TO DO: Copy task for the material below: print the line with "This screenshot has height=730, width=1020." and every line after it to the end, exactly as written, without the pictures.

++++ DATA SHOWN ++++

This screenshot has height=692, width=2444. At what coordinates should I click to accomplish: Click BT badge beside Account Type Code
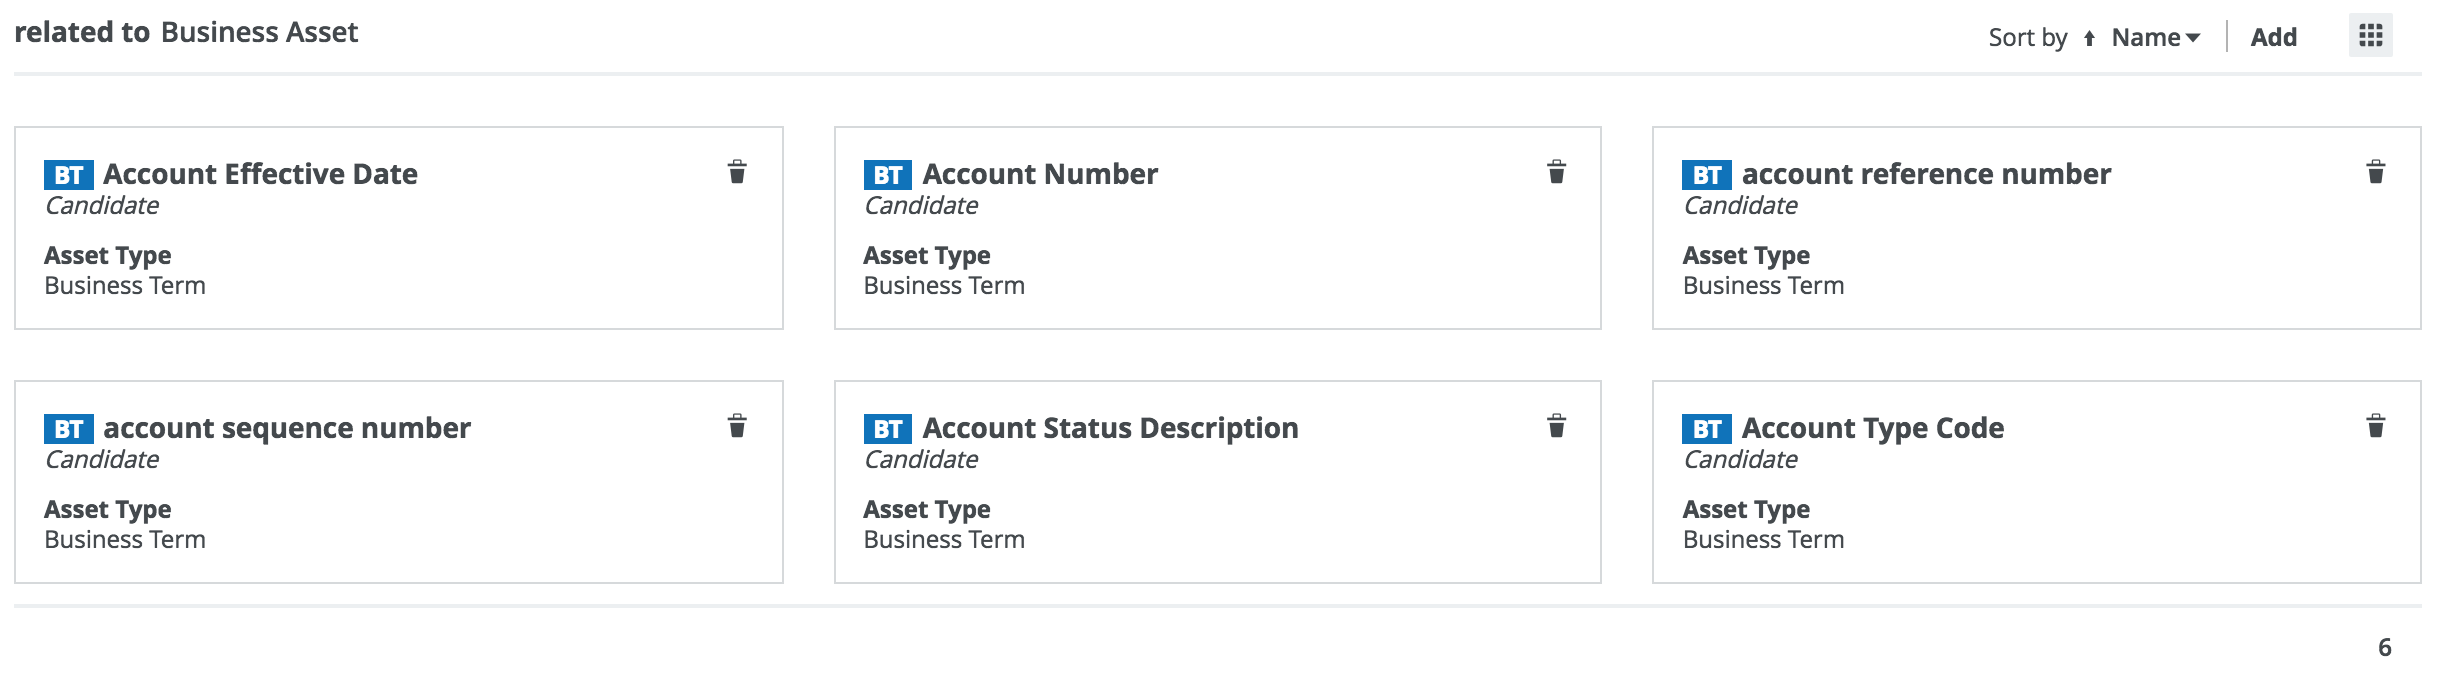point(1706,429)
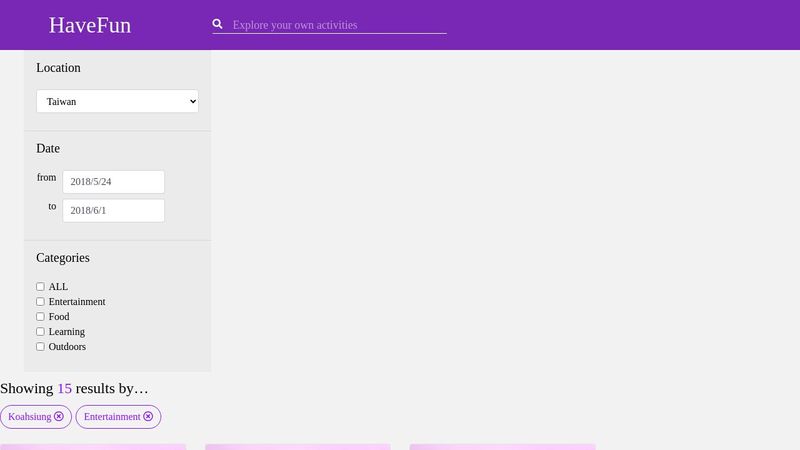This screenshot has width=800, height=450.
Task: Open the second result card thumbnail
Action: click(297, 447)
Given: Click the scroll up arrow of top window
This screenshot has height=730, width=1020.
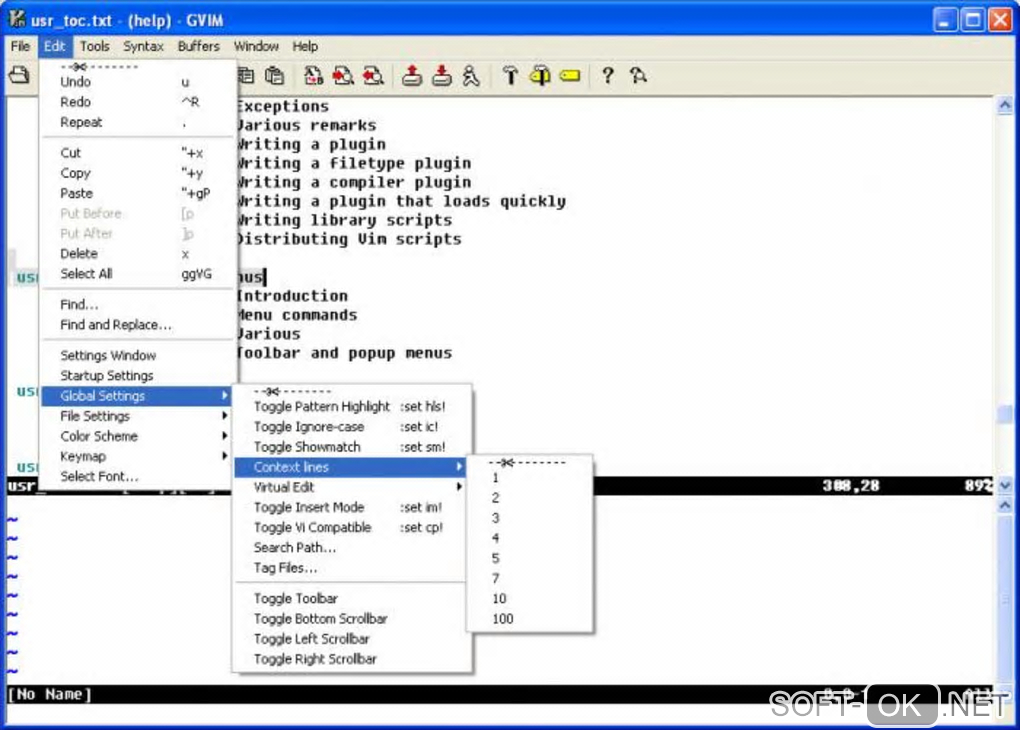Looking at the screenshot, I should [1005, 105].
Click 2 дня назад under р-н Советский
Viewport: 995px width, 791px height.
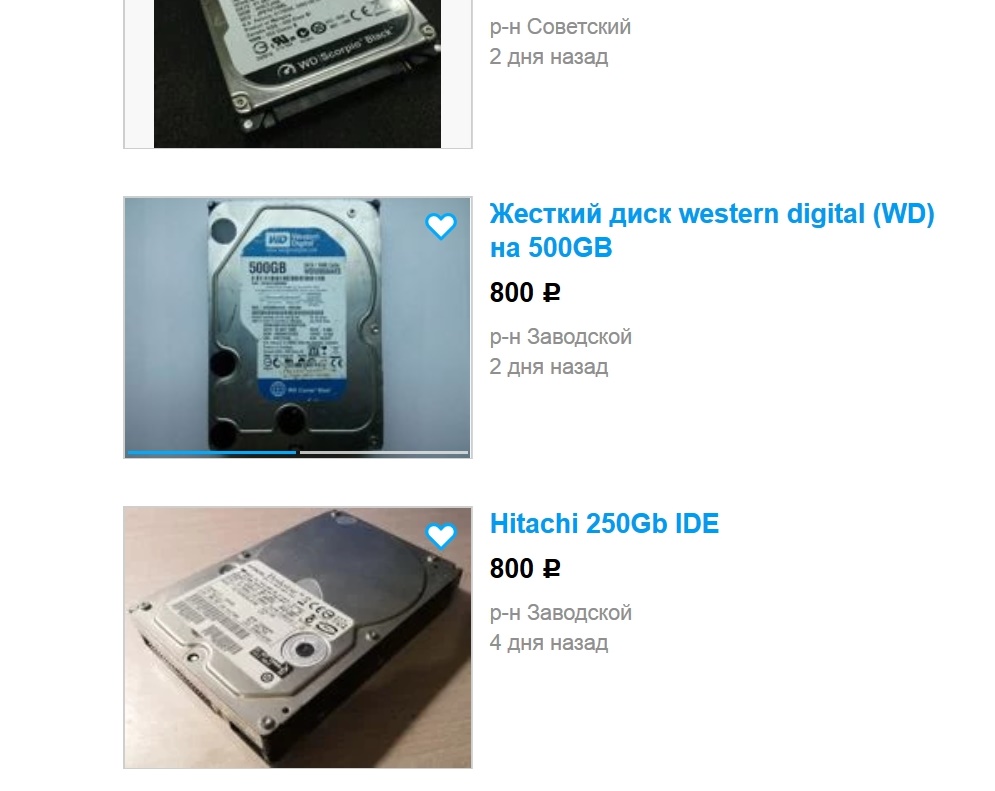pos(549,56)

++++

WRITTEN RESPONSE:
This screenshot has height=730, width=1020.
Looking at the screenshot, I should [1005, 105].
Click 2 дня назад under р-н Советский
Viewport: 995px width, 791px height.
pos(549,56)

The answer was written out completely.